Saved data entries:

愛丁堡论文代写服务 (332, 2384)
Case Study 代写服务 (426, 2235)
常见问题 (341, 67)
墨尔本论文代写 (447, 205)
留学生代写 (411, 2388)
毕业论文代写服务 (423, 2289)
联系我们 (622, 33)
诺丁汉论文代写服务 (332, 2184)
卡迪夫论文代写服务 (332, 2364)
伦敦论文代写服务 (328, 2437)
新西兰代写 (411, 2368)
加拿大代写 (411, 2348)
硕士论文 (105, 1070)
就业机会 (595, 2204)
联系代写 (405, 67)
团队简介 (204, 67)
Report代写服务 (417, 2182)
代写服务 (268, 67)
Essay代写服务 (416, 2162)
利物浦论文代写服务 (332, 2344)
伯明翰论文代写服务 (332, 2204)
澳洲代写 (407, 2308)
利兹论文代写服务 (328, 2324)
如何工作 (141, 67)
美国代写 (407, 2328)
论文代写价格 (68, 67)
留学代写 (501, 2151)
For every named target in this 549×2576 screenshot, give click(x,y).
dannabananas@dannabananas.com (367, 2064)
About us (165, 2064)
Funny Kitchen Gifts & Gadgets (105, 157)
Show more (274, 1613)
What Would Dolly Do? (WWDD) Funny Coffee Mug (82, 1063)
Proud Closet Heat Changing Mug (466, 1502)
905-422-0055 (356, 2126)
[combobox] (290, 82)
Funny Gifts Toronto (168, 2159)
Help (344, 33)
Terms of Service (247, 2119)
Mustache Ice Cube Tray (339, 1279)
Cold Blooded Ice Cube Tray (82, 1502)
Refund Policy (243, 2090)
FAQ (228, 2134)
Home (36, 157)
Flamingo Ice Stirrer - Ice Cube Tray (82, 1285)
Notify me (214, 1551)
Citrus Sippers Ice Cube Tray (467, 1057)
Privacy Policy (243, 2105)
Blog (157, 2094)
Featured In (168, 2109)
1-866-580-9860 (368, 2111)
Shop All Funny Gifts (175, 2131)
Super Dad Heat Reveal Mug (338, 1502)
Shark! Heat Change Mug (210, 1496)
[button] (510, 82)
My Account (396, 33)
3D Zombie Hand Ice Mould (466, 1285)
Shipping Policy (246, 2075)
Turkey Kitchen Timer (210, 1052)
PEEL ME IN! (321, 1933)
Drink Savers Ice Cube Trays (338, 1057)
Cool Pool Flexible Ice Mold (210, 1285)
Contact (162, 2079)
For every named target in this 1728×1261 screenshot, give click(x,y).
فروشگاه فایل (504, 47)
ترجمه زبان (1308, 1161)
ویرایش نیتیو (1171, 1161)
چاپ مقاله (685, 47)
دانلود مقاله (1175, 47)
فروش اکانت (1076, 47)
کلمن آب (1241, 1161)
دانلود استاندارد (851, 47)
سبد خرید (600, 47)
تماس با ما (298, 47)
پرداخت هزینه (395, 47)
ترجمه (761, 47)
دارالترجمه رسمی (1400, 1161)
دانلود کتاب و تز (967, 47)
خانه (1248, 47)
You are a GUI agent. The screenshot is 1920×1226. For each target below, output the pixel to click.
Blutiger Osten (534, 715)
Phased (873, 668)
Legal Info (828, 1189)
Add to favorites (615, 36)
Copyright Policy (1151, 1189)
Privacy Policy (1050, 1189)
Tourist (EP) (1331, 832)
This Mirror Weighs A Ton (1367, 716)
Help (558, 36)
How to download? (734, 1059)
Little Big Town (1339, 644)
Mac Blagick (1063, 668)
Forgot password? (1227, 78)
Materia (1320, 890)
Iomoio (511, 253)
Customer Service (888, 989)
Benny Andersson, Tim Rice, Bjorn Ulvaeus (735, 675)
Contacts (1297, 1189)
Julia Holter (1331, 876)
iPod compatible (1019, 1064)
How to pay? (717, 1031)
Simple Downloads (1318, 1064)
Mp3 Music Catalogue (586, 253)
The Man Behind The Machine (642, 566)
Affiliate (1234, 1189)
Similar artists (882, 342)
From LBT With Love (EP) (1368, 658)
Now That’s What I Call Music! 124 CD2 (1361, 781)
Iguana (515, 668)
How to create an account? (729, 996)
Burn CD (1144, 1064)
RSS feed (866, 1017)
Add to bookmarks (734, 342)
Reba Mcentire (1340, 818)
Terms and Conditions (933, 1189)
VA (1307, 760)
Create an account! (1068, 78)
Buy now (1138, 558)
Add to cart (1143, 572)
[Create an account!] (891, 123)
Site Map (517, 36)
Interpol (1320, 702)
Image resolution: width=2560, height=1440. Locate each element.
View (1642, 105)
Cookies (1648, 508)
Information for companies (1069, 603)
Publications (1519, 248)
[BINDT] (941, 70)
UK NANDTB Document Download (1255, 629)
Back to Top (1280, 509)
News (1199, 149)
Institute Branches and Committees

ASSIGNMENT: The answer must be an exact copy of the lines from the one containing "Back to Top (1280, 509)" through the last line of the records, both included.

EXERCISE ANSWER:
Back to Top (1280, 509)
News (1199, 149)
Institute Branches and Committees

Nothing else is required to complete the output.